[What this task involves] Pictures are not part of the copy. Reproduce all the records exactly.

[Dataset]
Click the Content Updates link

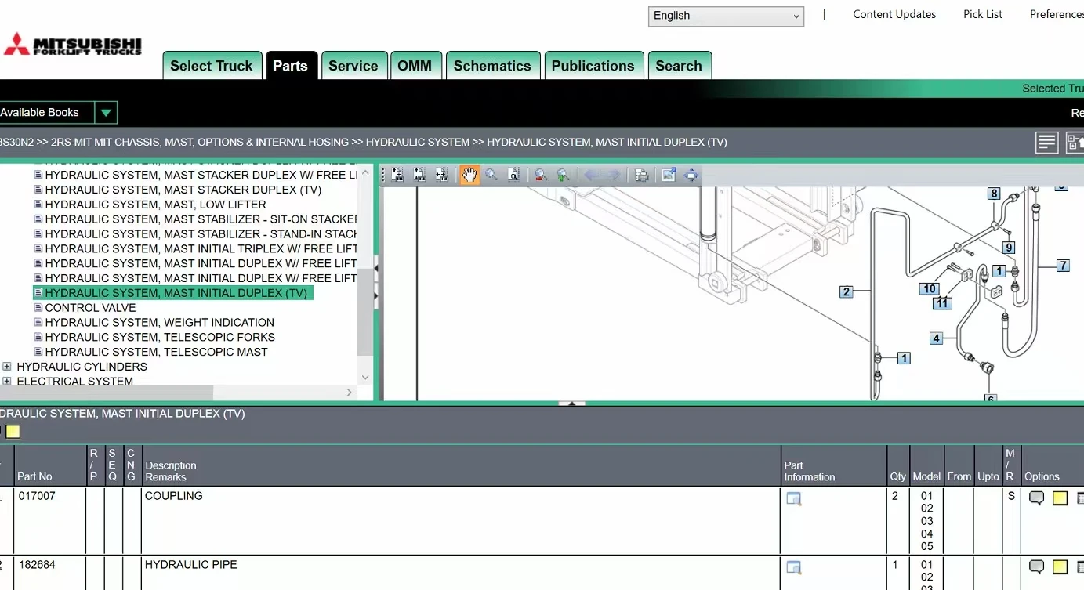point(894,14)
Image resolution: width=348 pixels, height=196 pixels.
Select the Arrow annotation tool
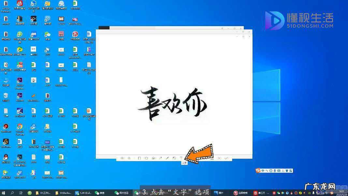click(x=160, y=158)
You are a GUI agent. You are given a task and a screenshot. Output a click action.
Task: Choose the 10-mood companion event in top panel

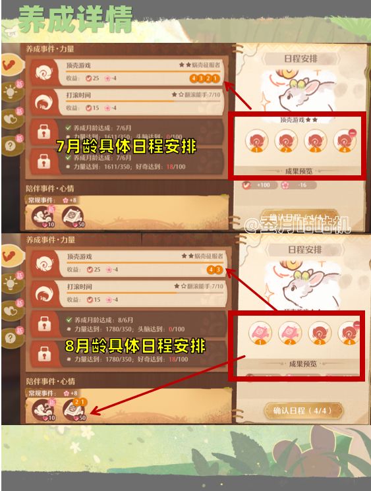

[The completed task]
Click the Content Updates link

point(894,14)
Image resolution: width=348 pixels, height=196 pixels.
Select the Arrow annotation tool
click(x=160, y=158)
You are a GUI agent. You are given a task and a screenshot. Output a click action.
Task: Choose the 10-mood companion event in top panel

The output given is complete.